===== Listed entries
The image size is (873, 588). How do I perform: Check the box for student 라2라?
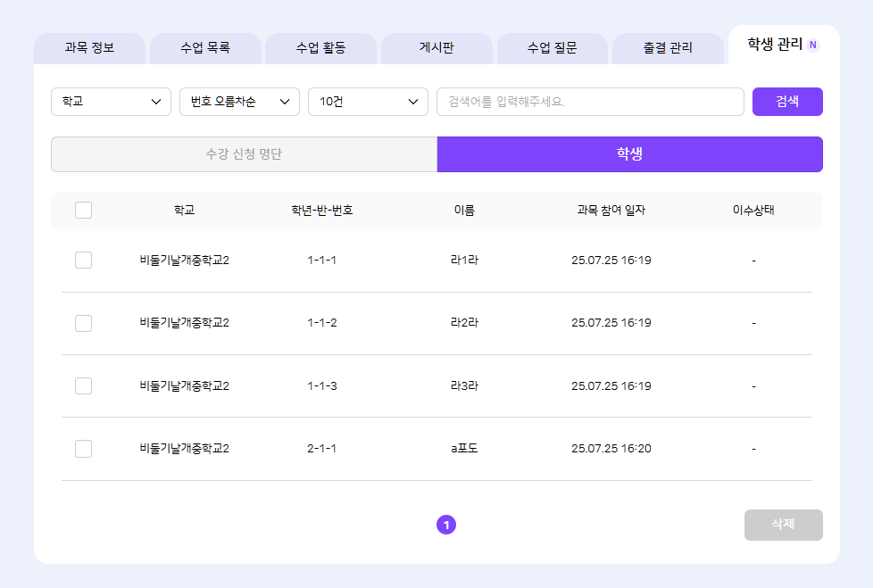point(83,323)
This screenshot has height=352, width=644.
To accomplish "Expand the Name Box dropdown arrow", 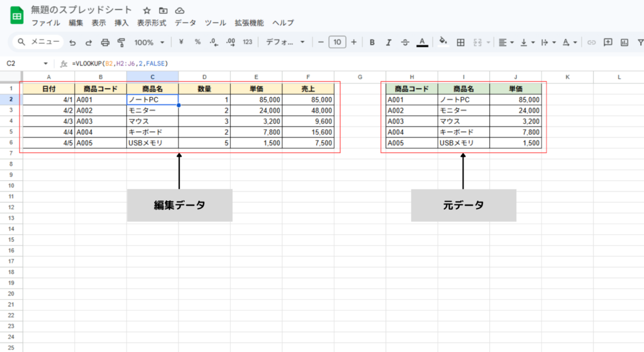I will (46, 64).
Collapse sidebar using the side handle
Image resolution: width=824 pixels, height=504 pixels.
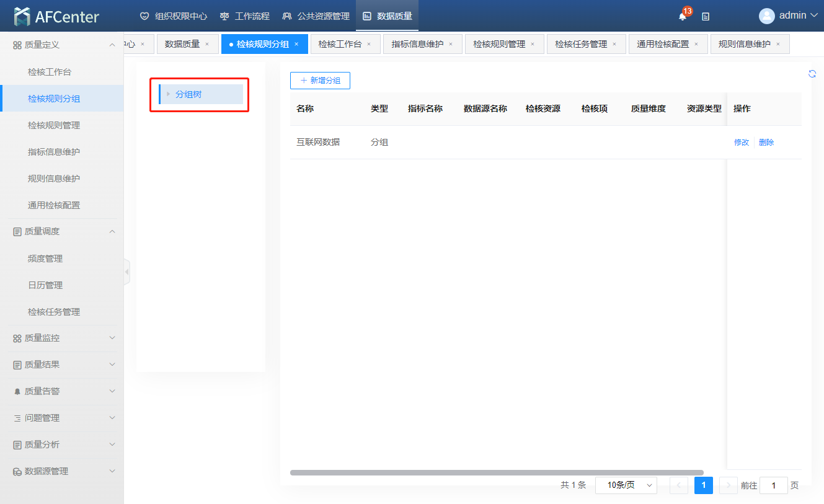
==========
===== Listed entries
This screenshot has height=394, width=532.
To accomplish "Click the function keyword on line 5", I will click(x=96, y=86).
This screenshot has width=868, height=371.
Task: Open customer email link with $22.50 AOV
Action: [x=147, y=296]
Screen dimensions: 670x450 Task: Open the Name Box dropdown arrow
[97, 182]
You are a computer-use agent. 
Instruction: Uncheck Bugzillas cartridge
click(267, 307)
==========
▶ **Work item**
Look above for the line with "Collapse sidebar using the side handle"; retype exactly that line, every line after it up to the line with "Image resolution: width=824", and that line too, nothing else.

▶ **Answer to the problem**
Collapse sidebar using the side handle
Image resolution: width=824 pixels, height=504 pixels.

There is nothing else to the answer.